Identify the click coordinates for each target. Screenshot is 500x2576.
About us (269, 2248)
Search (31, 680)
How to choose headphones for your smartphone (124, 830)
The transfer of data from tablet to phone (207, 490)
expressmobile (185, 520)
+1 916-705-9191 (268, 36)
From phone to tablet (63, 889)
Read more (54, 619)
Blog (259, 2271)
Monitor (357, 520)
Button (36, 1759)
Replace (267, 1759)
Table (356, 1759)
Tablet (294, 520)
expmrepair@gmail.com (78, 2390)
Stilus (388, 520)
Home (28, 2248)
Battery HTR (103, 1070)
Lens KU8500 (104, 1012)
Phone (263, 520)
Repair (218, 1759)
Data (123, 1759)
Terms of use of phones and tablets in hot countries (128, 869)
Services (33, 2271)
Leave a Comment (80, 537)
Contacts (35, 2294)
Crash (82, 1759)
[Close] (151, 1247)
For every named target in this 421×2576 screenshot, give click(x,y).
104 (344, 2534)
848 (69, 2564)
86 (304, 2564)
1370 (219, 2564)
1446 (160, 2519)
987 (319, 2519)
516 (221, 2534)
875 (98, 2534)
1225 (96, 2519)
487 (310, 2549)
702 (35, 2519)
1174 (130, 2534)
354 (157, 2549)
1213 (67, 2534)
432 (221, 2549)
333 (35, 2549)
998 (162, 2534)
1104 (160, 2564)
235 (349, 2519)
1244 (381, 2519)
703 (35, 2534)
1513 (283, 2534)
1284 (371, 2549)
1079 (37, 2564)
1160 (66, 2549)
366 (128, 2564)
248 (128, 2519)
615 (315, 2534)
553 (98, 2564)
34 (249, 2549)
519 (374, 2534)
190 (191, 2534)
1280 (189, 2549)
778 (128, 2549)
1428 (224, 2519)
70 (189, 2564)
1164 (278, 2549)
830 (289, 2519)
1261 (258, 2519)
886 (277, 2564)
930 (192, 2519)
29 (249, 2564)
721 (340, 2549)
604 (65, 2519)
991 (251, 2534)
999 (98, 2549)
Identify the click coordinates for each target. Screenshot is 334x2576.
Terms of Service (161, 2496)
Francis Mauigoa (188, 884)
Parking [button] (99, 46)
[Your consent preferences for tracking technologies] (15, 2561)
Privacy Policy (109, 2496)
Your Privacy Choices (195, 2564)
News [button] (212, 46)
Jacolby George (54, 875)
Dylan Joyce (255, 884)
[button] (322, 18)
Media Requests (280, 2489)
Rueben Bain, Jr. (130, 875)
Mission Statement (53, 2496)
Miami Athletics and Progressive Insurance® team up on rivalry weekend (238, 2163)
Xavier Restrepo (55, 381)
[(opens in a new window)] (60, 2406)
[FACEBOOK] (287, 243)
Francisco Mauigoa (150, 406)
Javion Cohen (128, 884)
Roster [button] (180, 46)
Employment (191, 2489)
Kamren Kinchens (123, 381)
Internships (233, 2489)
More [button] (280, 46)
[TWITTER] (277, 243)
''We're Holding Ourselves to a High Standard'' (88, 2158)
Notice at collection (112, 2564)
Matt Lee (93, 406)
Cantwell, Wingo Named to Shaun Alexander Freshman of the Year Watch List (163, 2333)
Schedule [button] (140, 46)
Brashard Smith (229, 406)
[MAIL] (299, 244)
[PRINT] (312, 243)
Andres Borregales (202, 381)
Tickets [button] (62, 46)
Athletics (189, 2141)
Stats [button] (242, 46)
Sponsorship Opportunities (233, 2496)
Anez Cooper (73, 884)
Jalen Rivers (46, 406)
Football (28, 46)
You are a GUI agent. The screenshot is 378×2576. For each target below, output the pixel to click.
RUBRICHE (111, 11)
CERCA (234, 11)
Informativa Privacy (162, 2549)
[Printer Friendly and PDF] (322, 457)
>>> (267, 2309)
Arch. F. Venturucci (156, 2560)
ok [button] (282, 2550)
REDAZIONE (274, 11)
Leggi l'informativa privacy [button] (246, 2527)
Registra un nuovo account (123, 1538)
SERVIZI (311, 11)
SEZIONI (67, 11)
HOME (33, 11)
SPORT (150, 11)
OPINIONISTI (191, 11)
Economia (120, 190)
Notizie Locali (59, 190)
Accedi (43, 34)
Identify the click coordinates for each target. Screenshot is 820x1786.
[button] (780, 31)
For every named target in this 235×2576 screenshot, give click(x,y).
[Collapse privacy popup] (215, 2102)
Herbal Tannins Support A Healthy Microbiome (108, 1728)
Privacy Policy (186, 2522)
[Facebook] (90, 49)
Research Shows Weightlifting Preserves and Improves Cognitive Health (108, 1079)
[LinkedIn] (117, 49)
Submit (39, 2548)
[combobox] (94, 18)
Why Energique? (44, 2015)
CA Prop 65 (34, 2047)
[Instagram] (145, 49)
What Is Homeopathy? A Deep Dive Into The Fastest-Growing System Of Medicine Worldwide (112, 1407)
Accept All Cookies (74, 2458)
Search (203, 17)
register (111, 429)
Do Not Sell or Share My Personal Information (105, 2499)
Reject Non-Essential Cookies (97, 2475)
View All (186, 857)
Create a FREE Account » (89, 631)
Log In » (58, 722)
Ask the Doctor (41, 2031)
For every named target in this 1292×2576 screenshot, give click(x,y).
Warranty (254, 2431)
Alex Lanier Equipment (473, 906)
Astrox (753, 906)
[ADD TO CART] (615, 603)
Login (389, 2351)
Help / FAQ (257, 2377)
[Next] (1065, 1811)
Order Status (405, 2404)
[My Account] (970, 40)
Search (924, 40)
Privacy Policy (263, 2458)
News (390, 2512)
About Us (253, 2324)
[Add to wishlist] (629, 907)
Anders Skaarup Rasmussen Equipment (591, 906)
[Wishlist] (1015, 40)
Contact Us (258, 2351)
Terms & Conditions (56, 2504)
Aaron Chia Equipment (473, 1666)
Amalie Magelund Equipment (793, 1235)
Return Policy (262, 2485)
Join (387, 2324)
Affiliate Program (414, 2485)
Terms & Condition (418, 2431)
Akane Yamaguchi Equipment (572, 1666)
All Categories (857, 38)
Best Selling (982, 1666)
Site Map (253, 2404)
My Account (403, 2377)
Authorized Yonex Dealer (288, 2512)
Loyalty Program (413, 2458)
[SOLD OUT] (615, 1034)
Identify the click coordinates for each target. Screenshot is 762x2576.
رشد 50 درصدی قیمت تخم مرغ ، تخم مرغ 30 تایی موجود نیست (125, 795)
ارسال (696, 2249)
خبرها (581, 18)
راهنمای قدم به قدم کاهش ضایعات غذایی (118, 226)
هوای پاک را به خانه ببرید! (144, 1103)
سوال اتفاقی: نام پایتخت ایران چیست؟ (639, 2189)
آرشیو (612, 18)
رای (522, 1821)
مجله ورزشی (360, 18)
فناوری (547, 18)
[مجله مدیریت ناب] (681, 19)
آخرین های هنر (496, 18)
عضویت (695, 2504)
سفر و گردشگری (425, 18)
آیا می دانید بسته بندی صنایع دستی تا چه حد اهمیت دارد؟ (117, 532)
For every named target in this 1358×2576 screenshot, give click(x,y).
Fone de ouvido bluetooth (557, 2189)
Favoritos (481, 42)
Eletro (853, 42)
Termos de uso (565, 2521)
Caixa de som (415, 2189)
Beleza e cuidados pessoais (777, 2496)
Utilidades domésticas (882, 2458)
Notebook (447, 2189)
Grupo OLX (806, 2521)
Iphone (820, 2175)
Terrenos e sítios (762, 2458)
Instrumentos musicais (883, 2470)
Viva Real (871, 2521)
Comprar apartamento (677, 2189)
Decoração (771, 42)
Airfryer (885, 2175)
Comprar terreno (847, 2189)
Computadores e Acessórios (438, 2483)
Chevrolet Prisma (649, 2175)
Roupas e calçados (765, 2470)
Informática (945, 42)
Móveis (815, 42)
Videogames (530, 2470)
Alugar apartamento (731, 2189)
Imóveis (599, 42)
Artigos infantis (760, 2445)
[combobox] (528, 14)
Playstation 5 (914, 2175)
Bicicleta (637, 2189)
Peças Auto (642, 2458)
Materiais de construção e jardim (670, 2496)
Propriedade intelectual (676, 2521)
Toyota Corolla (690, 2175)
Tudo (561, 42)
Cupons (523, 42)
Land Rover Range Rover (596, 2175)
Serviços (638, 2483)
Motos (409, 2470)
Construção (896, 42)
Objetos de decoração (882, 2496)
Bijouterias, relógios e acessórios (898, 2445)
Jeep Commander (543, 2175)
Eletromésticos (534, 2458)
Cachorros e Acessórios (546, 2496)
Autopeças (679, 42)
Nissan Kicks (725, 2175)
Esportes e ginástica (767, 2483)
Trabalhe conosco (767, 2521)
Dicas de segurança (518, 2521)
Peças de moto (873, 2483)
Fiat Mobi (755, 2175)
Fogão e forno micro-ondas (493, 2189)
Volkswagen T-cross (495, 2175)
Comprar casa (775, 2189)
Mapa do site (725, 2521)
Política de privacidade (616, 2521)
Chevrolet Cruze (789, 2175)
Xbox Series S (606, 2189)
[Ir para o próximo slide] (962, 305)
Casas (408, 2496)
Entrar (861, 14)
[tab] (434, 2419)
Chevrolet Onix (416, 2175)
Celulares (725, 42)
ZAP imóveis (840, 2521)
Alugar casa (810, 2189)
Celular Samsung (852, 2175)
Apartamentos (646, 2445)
* * * * * * * * *
- Problem requirements: Which lines above run from the one containing "فناوری (547, 18)" down to the one containing "Comprar terreno (847, 2189)"? Repeat exactly those, both ends included, and nothing else.

- Answer space:
فناوری (547, 18)
[مجله مدیریت ناب] (681, 19)
آخرین های هنر (496, 18)
عضویت (695, 2504)
سفر و گردشگری (425, 18)
آیا می دانید بسته بندی صنایع دستی تا چه حد اهمیت دارد؟ (117, 532)
For every named target in this 1358×2576 screenshot, give click(x,y).
Fone de ouvido bluetooth (557, 2189)
Favoritos (481, 42)
Eletro (853, 42)
Termos de uso (565, 2521)
Caixa de som (415, 2189)
Beleza e cuidados pessoais (777, 2496)
Utilidades domésticas (882, 2458)
Notebook (447, 2189)
Grupo OLX (806, 2521)
Iphone (820, 2175)
Terrenos e sítios (762, 2458)
Instrumentos musicais (883, 2470)
Viva Real (871, 2521)
Comprar apartamento (677, 2189)
Decoração (771, 42)
Airfryer (885, 2175)
Comprar terreno (847, 2189)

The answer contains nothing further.